Ainsi, ils contribueront une nouvelle fois encore à l’appauvrissement
et à l’asservissement d’une population innocente.

A
noter que les Américains ne se gênent pas pour déclarer
que de nombreuses zones ne sont pas contrôlées par les Gouvernements
respectifs. Un scoop !

____________________________ Extrait de Reuters

Une unité anti-terroriste américaine s’installe à
Djibouti
Reuters | 08.05.03 | 15h26


L’unité américaine de contre-terrorisme pour la Corne de l’Afrique
va installer à Djibouti son quartier général, précédemment
basé sur un navire de guerre, et va recevoir des renforts, ont annoncé
jeudi des responsables.

Le Corps expéditionnaire
dans la corne de l’Afrique a été mis en place en décembre
pour diriger les opérations anti-terroristes dans cette région
sensible. Le quartier général sera déplacé du
navire de commandement Mount Whitney au Camp Lemonier, une ancienne base de
la Légion étrangère, propriété du gouvernement
de Djibouti. « L’installation à terre du quartier général
du Corps expéditionnaire n’indique aucun changement d’objectifs (…)
mais s’apparente plutôt à une ‘nouvelle étape’ logique »,
peut-on lire dans un communiqué envoyé depuis le Mount Whitney.

« La mission du Corps
expéditionnaire est, et restera, de détecter, gêner et
vaincre le terrorisme international, en coopération avec les partenaires
de la coalition dans la Corne de l’Afrique. »

Plus de 200 personnes
ont rejoint le corps expéditionnaire au cours des deux dernières
semaines, portant ses effectifs à plus de 1800 personnes. Sa mission,
empêcher les opérations terroristes dans une région
où de nombreuses zones échappent au contrôle des gouvernements,
concerne la Somalie, le Kenya, l’Ethiopie, l’Erythrée, le Soudan, Djibouti
et le Yemen.

15/03/2000 – DJIBOUTI: Un habitant sur six menacé par la famine, selon le PAM DJIBOUTI (Source Reuters)
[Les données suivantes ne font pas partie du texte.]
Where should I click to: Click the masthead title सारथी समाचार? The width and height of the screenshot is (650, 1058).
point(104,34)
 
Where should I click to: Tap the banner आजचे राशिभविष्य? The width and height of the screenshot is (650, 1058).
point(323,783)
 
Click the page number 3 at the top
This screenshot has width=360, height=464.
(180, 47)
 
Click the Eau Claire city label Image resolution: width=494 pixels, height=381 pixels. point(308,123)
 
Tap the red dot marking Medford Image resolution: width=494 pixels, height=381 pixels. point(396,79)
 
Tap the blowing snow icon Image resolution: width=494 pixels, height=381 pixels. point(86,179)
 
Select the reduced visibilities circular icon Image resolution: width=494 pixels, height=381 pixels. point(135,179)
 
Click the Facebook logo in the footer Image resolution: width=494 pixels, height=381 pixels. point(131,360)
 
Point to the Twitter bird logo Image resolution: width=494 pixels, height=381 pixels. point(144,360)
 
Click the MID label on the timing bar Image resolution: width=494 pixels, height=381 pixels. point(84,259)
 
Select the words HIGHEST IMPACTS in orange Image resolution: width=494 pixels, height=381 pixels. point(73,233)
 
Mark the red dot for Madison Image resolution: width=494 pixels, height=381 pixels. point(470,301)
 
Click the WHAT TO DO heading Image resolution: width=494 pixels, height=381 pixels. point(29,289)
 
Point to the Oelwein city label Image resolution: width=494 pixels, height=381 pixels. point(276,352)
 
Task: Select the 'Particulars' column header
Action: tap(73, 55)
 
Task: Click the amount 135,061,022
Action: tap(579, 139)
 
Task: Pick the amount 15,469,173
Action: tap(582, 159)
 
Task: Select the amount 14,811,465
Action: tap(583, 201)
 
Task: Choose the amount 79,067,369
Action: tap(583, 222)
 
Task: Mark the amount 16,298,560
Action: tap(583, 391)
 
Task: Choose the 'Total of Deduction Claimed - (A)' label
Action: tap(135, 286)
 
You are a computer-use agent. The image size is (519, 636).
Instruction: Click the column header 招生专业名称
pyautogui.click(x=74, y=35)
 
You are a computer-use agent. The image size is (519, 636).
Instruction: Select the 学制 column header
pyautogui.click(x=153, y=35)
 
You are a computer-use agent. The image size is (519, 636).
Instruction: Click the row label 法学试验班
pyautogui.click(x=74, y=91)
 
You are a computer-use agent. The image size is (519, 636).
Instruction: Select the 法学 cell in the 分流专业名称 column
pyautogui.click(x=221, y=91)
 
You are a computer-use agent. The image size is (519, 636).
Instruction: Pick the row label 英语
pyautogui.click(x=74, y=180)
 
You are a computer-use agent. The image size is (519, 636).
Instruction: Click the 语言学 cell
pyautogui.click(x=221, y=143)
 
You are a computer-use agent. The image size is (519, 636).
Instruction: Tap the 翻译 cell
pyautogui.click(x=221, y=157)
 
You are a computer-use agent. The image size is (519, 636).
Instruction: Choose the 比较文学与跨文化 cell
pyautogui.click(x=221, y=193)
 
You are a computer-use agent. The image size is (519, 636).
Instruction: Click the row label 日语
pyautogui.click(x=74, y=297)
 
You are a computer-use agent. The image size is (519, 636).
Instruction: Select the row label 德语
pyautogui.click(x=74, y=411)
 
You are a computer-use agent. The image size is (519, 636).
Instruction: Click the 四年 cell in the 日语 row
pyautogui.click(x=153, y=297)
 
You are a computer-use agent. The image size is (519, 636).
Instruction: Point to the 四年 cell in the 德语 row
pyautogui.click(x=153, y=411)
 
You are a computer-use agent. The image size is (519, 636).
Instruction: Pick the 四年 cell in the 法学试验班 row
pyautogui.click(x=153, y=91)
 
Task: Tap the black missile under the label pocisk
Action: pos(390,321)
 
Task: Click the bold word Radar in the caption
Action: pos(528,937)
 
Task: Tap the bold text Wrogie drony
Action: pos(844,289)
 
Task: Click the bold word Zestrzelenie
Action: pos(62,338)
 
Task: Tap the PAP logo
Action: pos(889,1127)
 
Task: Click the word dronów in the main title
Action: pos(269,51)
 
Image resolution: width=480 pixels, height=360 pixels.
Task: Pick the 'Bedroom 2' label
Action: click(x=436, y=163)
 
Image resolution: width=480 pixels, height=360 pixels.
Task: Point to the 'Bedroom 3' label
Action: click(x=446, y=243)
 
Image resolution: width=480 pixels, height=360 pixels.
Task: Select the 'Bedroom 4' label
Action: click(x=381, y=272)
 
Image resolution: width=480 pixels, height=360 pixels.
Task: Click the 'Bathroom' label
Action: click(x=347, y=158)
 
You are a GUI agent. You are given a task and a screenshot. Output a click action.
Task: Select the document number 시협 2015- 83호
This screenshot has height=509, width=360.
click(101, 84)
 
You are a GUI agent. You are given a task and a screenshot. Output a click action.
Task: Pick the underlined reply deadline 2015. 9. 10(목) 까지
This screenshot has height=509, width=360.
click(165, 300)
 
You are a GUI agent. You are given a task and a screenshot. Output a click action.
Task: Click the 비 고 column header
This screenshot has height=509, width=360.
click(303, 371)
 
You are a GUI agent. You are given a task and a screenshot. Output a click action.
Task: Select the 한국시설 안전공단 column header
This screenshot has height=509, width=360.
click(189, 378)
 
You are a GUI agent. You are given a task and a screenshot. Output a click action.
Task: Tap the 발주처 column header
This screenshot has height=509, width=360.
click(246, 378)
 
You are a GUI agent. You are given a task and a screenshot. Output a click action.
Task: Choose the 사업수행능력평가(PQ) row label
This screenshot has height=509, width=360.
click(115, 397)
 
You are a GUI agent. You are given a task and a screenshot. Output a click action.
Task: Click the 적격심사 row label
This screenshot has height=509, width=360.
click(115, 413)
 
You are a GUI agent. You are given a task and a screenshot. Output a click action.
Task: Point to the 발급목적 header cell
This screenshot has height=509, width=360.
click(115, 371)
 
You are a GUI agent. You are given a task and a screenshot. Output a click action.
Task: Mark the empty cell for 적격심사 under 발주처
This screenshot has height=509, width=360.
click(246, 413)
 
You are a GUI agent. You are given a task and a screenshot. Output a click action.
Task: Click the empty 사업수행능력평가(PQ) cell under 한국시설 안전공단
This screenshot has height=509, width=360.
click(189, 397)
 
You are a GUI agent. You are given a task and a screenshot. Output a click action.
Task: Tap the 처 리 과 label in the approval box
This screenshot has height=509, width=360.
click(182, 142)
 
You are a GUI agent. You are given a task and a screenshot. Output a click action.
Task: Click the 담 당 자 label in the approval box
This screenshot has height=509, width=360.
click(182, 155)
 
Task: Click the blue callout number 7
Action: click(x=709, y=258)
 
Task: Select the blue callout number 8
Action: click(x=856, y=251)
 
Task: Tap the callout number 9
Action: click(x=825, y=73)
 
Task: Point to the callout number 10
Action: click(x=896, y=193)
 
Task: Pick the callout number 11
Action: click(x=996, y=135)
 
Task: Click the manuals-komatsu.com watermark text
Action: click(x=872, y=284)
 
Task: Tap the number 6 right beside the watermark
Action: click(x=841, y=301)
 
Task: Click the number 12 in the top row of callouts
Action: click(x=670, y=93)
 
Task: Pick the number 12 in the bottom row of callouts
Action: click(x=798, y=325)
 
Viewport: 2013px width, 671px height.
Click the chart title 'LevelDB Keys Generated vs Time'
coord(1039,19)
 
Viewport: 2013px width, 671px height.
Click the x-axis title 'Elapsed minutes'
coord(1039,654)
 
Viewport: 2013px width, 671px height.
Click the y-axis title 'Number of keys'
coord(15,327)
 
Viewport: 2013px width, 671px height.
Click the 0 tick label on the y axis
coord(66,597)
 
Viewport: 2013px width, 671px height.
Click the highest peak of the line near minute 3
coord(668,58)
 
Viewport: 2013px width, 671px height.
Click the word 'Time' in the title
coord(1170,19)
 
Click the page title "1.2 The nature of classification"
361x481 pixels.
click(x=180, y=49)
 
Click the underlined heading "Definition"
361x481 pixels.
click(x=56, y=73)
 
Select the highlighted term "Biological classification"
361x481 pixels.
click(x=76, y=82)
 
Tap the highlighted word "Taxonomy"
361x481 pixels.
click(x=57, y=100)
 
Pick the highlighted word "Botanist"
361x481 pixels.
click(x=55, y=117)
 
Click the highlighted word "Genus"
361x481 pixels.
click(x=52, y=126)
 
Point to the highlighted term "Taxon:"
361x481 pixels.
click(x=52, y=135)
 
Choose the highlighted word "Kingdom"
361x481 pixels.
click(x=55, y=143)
La faim menace plus de 100.000 personnes à Djibouti, victime d’une grave sécheresse depuis mai 1999, a annoncé mercredi le Programme Alimentaire Mondial (PAM) –

Selon la déléguée du Pam, Sanda Maina, citée par l’agence djiboutienne de presse, l’ancien territoire Français de la Corne de l’afrique a besoin d’urgence d’environ 2,8 millions de dollars pour se procurer des vivres.

Djibouti compte au total environ 600.000 habitants, pour la plupart d’origine nomade. En 1999, le PAM avait livré 417 tonnes de riz, de sucre, d’huile de table et de sel pour nourrir 30.000 personnes les plus touchées à Djibouti.